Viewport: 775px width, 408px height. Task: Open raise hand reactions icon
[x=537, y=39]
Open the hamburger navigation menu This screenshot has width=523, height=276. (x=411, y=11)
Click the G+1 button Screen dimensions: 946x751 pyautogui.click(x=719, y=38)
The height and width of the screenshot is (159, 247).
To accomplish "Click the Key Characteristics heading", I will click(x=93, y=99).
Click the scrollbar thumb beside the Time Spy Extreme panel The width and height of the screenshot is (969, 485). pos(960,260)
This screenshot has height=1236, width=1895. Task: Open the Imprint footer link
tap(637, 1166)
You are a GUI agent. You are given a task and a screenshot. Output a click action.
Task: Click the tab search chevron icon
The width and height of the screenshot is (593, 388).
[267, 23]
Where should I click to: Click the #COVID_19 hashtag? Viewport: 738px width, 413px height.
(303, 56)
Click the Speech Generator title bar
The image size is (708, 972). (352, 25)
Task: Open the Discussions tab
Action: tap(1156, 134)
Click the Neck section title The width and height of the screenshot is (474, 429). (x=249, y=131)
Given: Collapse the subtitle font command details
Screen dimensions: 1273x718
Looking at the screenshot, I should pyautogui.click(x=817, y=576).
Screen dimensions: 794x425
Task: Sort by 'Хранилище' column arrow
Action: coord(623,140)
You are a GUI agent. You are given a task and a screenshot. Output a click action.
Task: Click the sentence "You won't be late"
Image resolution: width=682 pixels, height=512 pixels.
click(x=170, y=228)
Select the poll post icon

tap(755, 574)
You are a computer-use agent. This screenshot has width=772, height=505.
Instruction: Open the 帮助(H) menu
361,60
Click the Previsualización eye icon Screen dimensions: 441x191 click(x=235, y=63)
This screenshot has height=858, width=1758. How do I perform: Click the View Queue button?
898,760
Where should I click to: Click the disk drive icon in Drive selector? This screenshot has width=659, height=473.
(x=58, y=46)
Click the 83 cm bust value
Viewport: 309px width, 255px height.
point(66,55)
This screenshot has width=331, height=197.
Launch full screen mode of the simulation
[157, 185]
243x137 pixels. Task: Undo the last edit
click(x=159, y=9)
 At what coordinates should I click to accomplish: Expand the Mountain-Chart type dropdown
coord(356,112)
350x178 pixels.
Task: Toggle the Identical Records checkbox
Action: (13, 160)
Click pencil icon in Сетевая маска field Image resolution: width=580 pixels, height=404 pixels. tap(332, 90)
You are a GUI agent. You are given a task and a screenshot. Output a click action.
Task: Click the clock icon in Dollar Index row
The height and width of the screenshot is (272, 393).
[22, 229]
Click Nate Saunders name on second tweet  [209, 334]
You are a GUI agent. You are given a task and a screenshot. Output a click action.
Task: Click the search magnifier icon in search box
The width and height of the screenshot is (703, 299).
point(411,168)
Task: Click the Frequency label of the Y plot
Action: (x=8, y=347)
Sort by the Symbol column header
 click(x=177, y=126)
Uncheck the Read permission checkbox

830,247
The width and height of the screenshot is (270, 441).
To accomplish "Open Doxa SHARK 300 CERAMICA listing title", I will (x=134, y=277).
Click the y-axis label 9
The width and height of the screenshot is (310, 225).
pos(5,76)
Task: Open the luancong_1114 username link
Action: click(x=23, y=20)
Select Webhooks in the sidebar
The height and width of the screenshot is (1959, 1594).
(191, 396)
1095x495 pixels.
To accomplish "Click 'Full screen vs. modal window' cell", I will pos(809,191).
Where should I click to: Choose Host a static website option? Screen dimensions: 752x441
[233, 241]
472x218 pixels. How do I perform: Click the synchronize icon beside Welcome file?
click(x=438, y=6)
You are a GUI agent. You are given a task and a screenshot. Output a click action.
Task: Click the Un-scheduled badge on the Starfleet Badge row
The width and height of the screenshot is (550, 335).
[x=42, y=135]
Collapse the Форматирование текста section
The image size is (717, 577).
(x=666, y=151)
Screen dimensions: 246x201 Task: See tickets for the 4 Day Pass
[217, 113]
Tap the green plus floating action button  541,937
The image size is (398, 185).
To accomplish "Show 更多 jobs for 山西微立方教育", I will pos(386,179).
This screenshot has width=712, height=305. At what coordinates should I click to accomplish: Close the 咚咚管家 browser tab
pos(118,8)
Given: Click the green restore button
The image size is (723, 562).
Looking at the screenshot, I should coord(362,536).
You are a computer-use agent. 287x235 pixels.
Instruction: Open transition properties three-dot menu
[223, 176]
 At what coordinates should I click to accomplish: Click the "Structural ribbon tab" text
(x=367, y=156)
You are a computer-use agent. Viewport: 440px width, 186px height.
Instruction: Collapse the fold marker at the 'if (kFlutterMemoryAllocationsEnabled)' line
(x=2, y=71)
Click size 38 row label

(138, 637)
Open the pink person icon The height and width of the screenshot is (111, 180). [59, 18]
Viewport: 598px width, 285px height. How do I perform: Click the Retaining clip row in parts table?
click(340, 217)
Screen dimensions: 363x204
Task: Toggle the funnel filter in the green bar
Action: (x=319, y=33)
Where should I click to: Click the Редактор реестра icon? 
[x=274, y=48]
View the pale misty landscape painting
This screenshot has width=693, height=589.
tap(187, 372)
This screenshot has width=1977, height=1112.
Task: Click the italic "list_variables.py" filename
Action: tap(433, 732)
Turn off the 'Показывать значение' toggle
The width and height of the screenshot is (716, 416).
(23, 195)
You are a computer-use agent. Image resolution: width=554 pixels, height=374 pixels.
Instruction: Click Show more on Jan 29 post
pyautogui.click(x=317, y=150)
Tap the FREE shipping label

Work instruction: Among the lines of the data, which ones contain the word "will"? Show them.

Completed exercise:
To accomplish "Click the Key Characteristics heading", I will click(x=93, y=99).
To accomplish "Open Doxa SHARK 300 CERAMICA listing title", I will (x=134, y=277).
To accomplish "Click 'Full screen vs. modal window' cell", I will pos(809,191).
To accomplish "Show 更多 jobs for 山西微立方教育", I will pos(386,179).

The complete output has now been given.